Sesi penjelajahan juga berlangsung dengan lancar, tanpa kendala. Bagaimana tidak, justru ini sesi yang paling ditunggu-tunggu oleh semua peserta. Kami para panitia berdiri menunggu giliran peserta datang ke setiap pos. Mungkin melelahkan, tapi setidaknya aku punya teman bicara di sini.
"Lama amat, ya, Clar?" tanyaku sambil menoleh ke arah Clara.
"Ya, mau gimana lagi. Pos kita kan, paling akhir." jawabnya. Pertanyaan yang kulayangkan barusan memang hanya untuk mengisi topik di sela kebosanan menunggu.
"Lu suka pramuka dari kapan?" tanyaku lagi.
"Dari SMP, sih, tapi sejak gue sering masuk rumah sakit gue jadi ga sempet buat aktif di kegiatan lagi." jawabnya membuatku prihatin.
"Ooh, lah sekarang aman?" tanyaku menyambung.

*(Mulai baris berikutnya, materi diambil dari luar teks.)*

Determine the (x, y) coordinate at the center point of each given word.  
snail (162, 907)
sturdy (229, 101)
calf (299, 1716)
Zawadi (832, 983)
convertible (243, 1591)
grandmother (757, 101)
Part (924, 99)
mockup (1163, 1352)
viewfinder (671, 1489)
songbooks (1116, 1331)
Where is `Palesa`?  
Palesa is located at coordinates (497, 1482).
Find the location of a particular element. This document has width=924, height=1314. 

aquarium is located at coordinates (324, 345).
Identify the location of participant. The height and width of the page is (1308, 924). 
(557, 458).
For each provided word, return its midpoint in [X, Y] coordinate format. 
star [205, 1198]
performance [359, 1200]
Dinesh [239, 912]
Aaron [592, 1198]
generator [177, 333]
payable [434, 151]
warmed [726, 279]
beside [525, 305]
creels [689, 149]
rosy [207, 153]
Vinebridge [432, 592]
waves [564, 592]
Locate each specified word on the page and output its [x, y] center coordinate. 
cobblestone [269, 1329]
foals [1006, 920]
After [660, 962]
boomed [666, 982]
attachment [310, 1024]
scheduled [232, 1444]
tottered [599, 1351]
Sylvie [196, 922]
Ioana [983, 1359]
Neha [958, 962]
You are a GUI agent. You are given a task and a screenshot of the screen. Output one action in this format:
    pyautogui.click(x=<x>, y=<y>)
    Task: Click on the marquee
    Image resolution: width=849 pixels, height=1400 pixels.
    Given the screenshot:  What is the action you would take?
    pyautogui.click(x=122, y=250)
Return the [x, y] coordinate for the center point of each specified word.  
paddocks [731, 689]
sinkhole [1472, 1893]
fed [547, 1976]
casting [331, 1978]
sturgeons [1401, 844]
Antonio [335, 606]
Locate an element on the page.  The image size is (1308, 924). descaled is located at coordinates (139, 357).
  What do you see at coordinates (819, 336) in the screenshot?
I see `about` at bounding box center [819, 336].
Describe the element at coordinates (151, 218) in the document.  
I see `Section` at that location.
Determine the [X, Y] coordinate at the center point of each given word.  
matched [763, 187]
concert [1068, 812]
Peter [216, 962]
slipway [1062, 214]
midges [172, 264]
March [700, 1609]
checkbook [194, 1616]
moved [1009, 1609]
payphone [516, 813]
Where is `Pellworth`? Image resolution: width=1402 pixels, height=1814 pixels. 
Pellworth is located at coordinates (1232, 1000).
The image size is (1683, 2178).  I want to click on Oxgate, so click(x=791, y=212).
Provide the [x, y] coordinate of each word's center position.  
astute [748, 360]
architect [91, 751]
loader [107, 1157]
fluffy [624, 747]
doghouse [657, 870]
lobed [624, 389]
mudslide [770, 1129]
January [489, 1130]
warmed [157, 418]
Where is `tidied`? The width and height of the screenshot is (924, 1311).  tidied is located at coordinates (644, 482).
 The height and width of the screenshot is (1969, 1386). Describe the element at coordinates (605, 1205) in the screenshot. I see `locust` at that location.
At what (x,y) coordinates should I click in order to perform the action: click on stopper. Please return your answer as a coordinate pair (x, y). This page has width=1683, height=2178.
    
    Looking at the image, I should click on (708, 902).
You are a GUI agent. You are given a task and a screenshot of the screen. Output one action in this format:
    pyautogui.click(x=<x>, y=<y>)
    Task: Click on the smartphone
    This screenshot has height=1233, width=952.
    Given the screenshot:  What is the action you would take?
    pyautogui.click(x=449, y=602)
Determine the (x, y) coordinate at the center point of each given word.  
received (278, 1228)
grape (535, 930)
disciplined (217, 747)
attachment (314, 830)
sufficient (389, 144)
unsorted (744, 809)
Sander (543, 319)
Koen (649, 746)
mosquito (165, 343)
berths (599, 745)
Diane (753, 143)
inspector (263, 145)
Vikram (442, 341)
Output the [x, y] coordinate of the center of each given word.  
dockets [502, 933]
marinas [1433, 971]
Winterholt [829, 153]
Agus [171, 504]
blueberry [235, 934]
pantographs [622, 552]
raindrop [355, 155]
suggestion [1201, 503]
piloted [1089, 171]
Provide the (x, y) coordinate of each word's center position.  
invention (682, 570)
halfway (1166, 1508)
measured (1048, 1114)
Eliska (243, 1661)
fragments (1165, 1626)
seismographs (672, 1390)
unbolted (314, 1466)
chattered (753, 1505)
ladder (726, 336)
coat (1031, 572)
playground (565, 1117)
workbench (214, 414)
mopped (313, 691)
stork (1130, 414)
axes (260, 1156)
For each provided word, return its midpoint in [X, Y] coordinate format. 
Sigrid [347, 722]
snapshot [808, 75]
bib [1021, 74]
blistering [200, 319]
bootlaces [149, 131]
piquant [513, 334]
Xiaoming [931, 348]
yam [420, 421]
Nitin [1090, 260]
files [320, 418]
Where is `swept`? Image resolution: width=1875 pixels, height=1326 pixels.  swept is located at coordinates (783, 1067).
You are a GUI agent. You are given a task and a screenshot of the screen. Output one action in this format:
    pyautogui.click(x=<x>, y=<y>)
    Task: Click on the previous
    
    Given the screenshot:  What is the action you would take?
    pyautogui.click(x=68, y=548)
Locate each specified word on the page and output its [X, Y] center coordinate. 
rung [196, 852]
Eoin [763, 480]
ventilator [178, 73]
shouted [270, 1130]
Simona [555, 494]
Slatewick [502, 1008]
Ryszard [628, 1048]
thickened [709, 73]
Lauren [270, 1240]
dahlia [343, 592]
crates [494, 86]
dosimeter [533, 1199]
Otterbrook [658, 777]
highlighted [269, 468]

"Iyaa, sekarang udah bisa ngontrol waktu sama tenaga. Semoga," ujar Clara. Kami mengobrol sangat lama untuk membuang keheningan yang membuat kami bosan.
"Eh, udah dateng, tuh." pungkas Clara seraya menunjuk ke arah para peserta yang berjalan menghampiri pos kami.
"Yah, cepet amat." geramku membuat Clara heran. Entah, kalimat itu spontan keluar dari mulutku, seperti ungkapan bahwa aku tidak ingin berhenti berbincang dengan perempuan di sebelahku ini. Clara heran dengan jawabanku barusan. Untung saja mereka sudah sampai di lokasi. Pasti akan gawat jika Clara menanyakan ucapan spontanku tadi.
Aku tersenyum setiap kali mengobrol dengan Clara. Tanpa ingin, pun, rasanya kebahagiaan mendorong bibirku untuk tersenyum. Sejak awal bertemu, aura Clara memang sangat manipulatif. Atau itu hanya berlaku padaku saja, ya? Atau jangan-jangan aku suka pada Clara? Tidak mungkin.
~Bersambung ke Part 10~
KAMU SEDANG MEMBACA
Nirmala Fiksi-ku [END]
RomansaNirmala itu artinya indah, sempurna. Seperti aku memandang dirinya yang berada jauh di luar jangkauanku. Tak tercapai, tak tergapai. Mencintai dalam diam? Mungkin sebagai lelaki, aku tidak seharusnya menjadi sepecundang itu, tapi mau bagaimana lagi...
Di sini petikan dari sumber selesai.